France: But Who Will Be Concierge to the Concierges?

  • Share
  • Read Later

(2 of 2)

In the full-employment France of today, it is surprising that anyone will work the long hours at low pay required of the concierge. René Laffon, head of the biggest of four concierge unions, says, "People do it just to get housing. It used to be a sort of profession. Now you have young couples who can't find an apartment, or elderly widows with no income and nowhere to go." Frédéric-Dupont claims that concierges are not so much surly as suffering, from loneliness, illness, malnutrition and exhaustion. He adds: "They are continually interrupted at whatever they're doing by people who burst into their loges without knocking, who are demanding and impolite and who sometimes treat them like subhumans. They are badly housed in tiny, airless corners and hardly ever go to the doctor because they can't afford it and can't leave."

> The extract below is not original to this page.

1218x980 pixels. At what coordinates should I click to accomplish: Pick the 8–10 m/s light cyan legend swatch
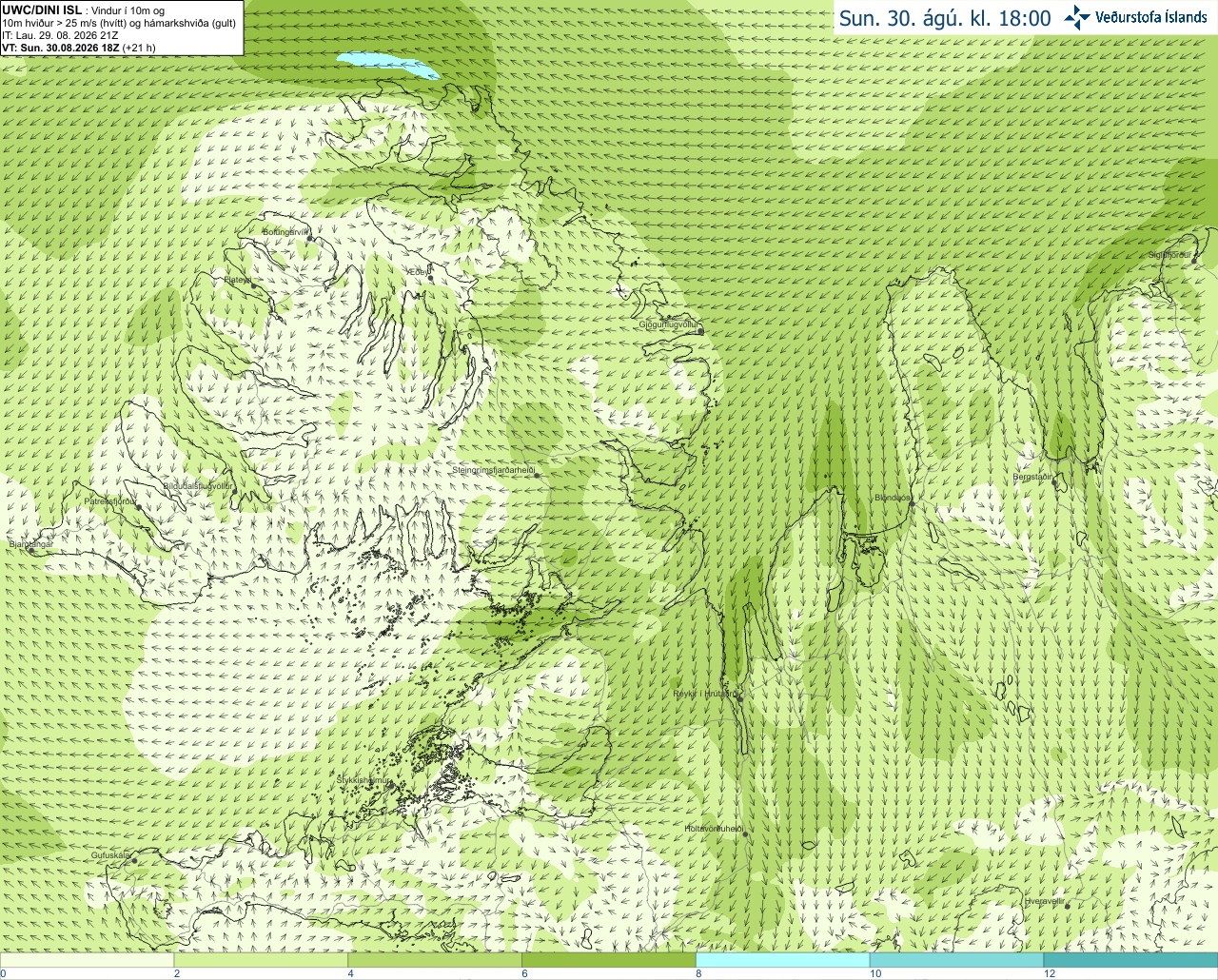click(x=783, y=960)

Since World War II, the number of Paris concierges—who are about 95% women—has dropped from 80,000 to 64,000, and the decline is continuing, largely because most new apartment buildings dispense with concierges entirely. Yet those who still have jobs cling to them as long as possible because, on retirement, they are entitled to only a minimal social security payment. Touched by the dismal prospect facing aged concierges, Union President Laffon raised money from the government, property owners and insurance companies for a retirement home to open this spring at Lardy, 27 miles from Paris. When completed, it will house 83 persons who can happily spend their declining years refusing to answer knocks on their doors, or peering down long corridors at other ex-concierges who peer suspiciously back at them. Still unfound: someone willing to be concierge for Lardy's ex-concierges.